A radio station broadcasts a signal. The signal leaves the antenna. The signal travels through the air at one hundred eighty-six thousand miles per second. The signal arrives at a receiver. The receiver converts the signal into sound. The listener hears the sound. The listener believes the sound is coming from the radio. The sound is not coming from the radio. The sound is coming from the signal. The radio is translating. The signal existed before it reached the radio. The signal will exist after the radio is turned off. The signal does not need the radio. The radio needs the signal.

This is the only fact about music that matters.

A musician plays a note. The note leaves the instrument. The note enters the room. The note reaches the ears of the audience. The audience believes the music is coming from the musician. The music is not coming from the musician. The music is coming from the note. The musician translated the equation into vibration. The vibration is now independent. It does not require the musician any more than a letter requires the hand that wrote it. The hand is important. The hand made the letter possible. But the letter travels without the hand. The letter arrives without the hand. The letter is read without the hand.

This is what I mean by broadcast. The act of sending a signal that becomes independent of the sender.

Every recording is a broadcast. When we pressed the records on El Saturn in nineteen fifty-seven, we were not making products. We were making broadcasts. Each record was a signal encoded in vinyl. The signal waited. The signal waited in the store, in the box, on the shelf, in the crate at the flea market. The signal waited years. Decades. The signal is still waiting in some crates. The signal does not expire. The signal does not get impatient. The signal was designed to wait because the receiver had not arrived yet. When the receiver arrives — when somebody puts the needle on the record — the broadcast begins. Not begins again. Begins. The broadcast happens at the moment of reception. The broadcast was always addressed to the future.

Two hundred albums. More than two hundred. Some with hand-painted covers. Some pressed in editions of fifty. Some pressed in editions of one. The number did not matter. A broadcast does not count its receivers. A broadcast transmits. If one person receives the signal, the broadcast is complete. If one million people receive the signal, the broadcast is the same broadcast. The signal does not change based on the size of the audience. The signal is the signal. The audience is the audience. These are separate phenomena that happen to coincide.

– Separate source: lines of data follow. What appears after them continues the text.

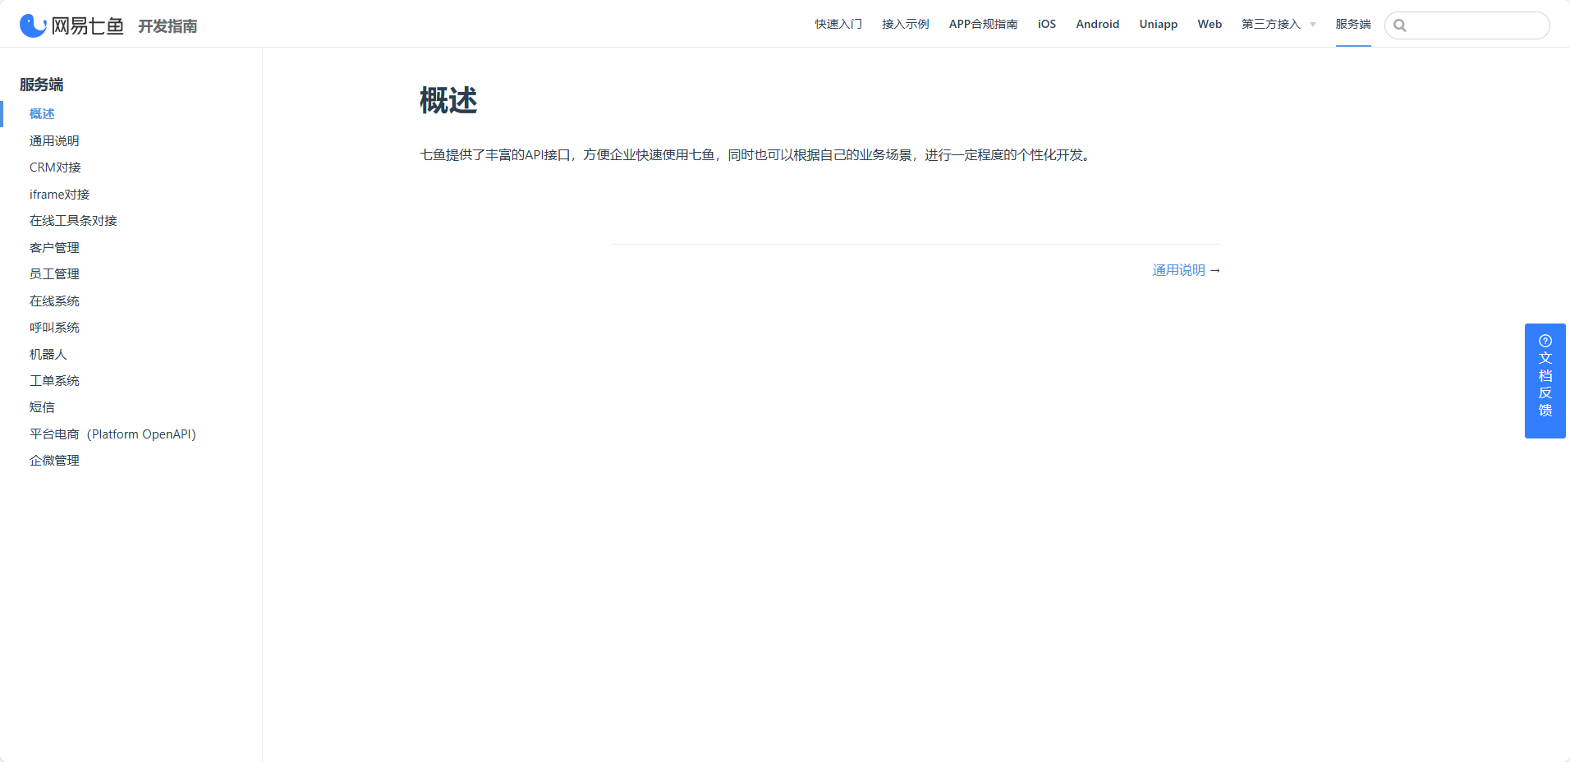
Task: Open the 快速入门 nav item
Action: [x=838, y=24]
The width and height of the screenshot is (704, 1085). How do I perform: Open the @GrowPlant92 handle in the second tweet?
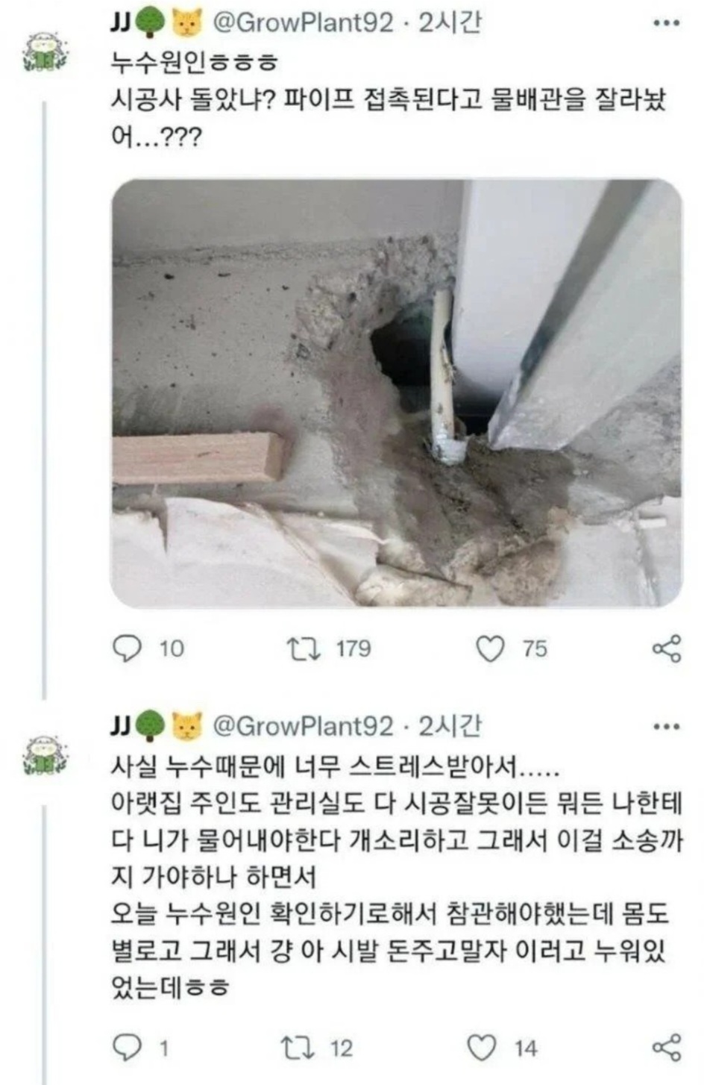[x=304, y=725]

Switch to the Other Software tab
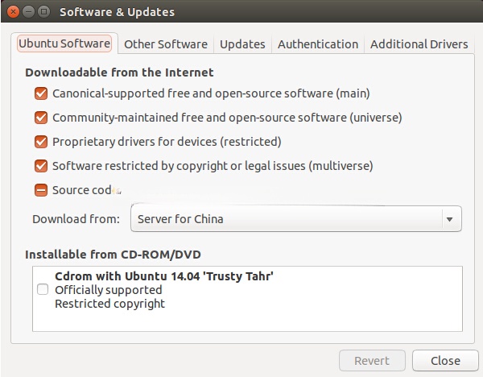166,44
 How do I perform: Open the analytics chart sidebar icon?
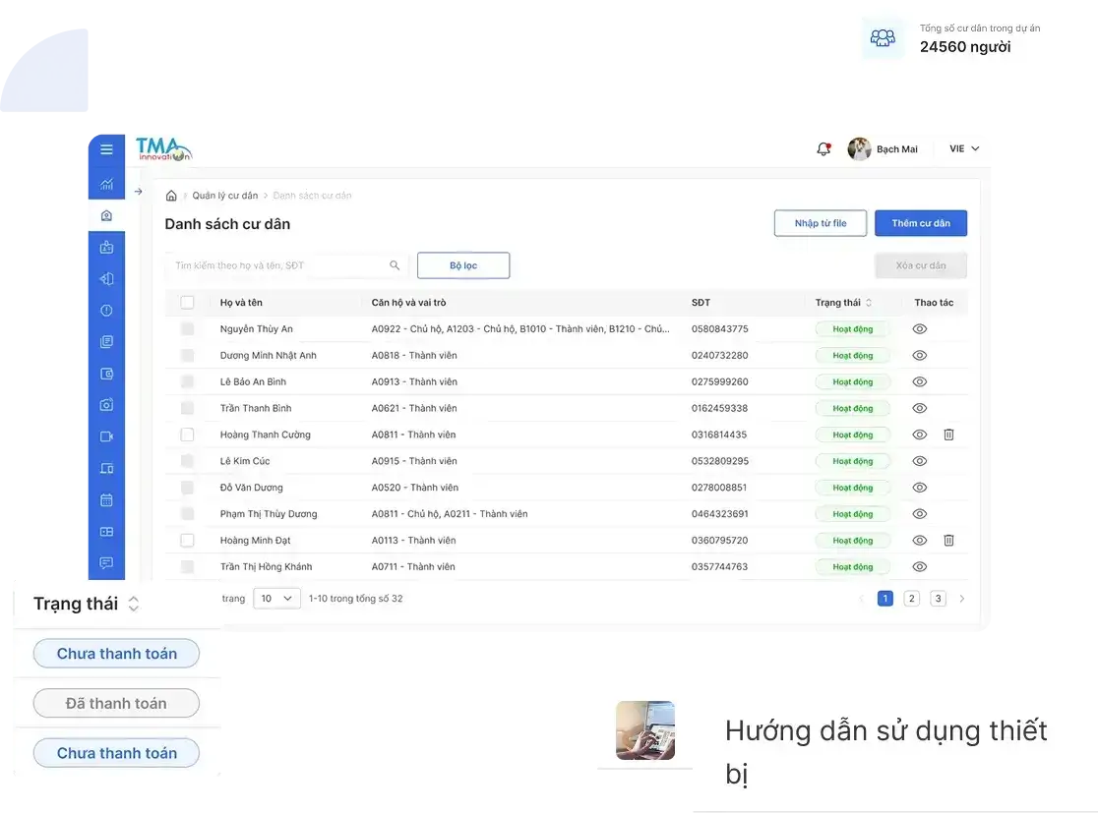click(x=106, y=184)
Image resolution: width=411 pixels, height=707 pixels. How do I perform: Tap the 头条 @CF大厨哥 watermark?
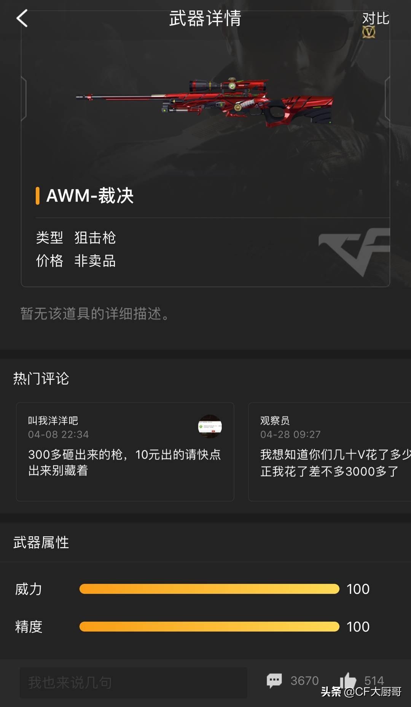tap(361, 691)
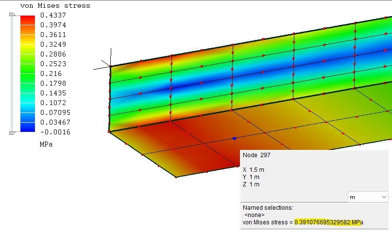
Task: Click the yellow band in the color legend
Action: pos(27,48)
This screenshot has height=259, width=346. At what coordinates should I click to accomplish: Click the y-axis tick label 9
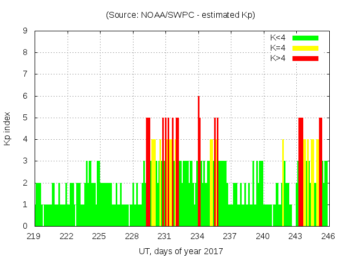click(x=25, y=31)
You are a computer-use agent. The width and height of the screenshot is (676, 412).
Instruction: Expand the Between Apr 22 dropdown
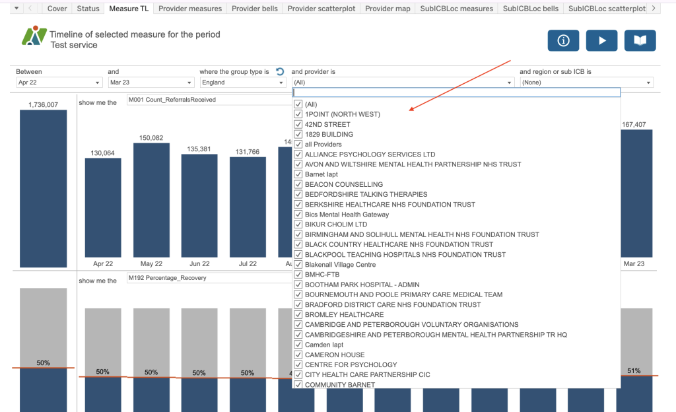click(x=59, y=83)
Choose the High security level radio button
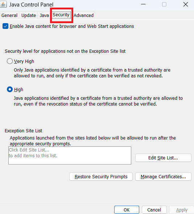Image resolution: width=194 pixels, height=214 pixels. 10,89
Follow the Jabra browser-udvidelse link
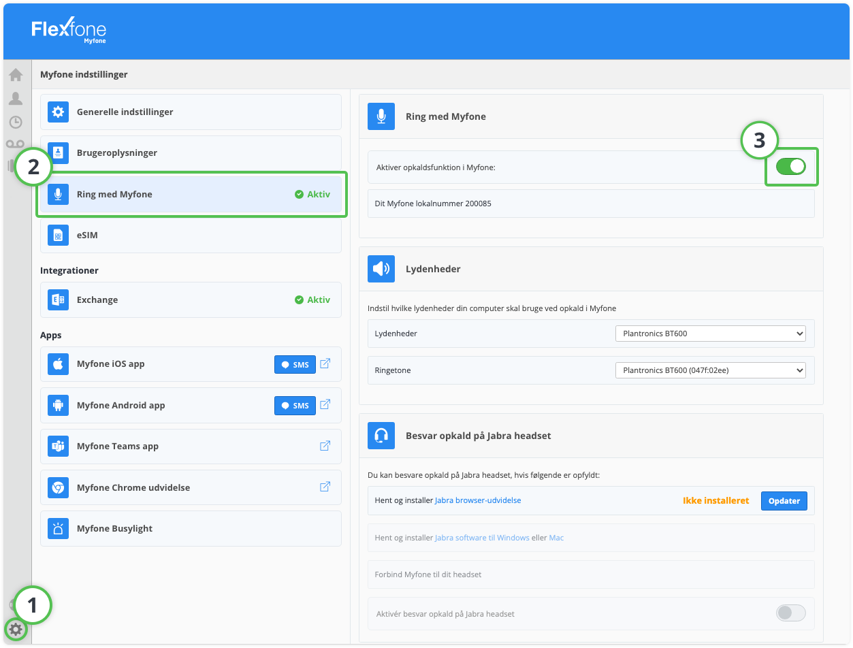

The people who ran the music industry did not understand this. They measured success by the number of receivers. More receivers meant a more successful broadcast. This is like measuring the quality of a lighthouse by counting the ships. The lighthouse does not count. The lighthouse shines. The ships that see it see it. The ships that do not see it do not see it. The lighthouse shines regardless. The measurement the industry used was backwards. They measured the receivers and drew conclusions about the signal. The correct measurement is the signal itself. Is the signal clear? Is the signal consistent? Is the signal transmitting on the correct frequency? These are the only questions. The number of receivers is not a question. The number of receivers is a statistic. Statistics describe. They do not evaluate.

The Arkestra played to empty rooms. This is well documented. There were concerts where the audience was smaller than the ensemble. There were concerts where the chairs outnumbered the people in them by a ratio that would alarm a booking agent. The booking agents were alarmed. They told me the concerts were failures. I told them the concerts were broadcasts. A broadcast to an empty room is still a broadcast. The signal was transmitted. The room received it. The walls received it. The air received it. The molecules in the room rearranged themselves according to the frequency. The fact that no human being was present to notice the rearrangement does not mean the rearrangement did not occur. A tree that falls in the forest makes a sound whether or not anyone hears it. The sound is physics, not philosophy. The philosophy is what humans invented to avoid admitting that the universe does not require their attention to function.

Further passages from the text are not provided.